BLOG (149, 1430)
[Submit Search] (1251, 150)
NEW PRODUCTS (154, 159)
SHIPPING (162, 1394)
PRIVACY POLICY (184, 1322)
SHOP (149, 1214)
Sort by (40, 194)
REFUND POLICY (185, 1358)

-=-=-

> [ABOUT THIS TASK] All lines from the one containing "NEW PRODUCTS (154, 159)" through the last line of the data must be set down exactly. No other lines belong in the answer.

> [WRITTEN ANSWER]
NEW PRODUCTS (154, 159)
SHIPPING (162, 1394)
PRIVACY POLICY (184, 1322)
SHOP (149, 1214)
Sort by (40, 194)
REFUND POLICY (185, 1358)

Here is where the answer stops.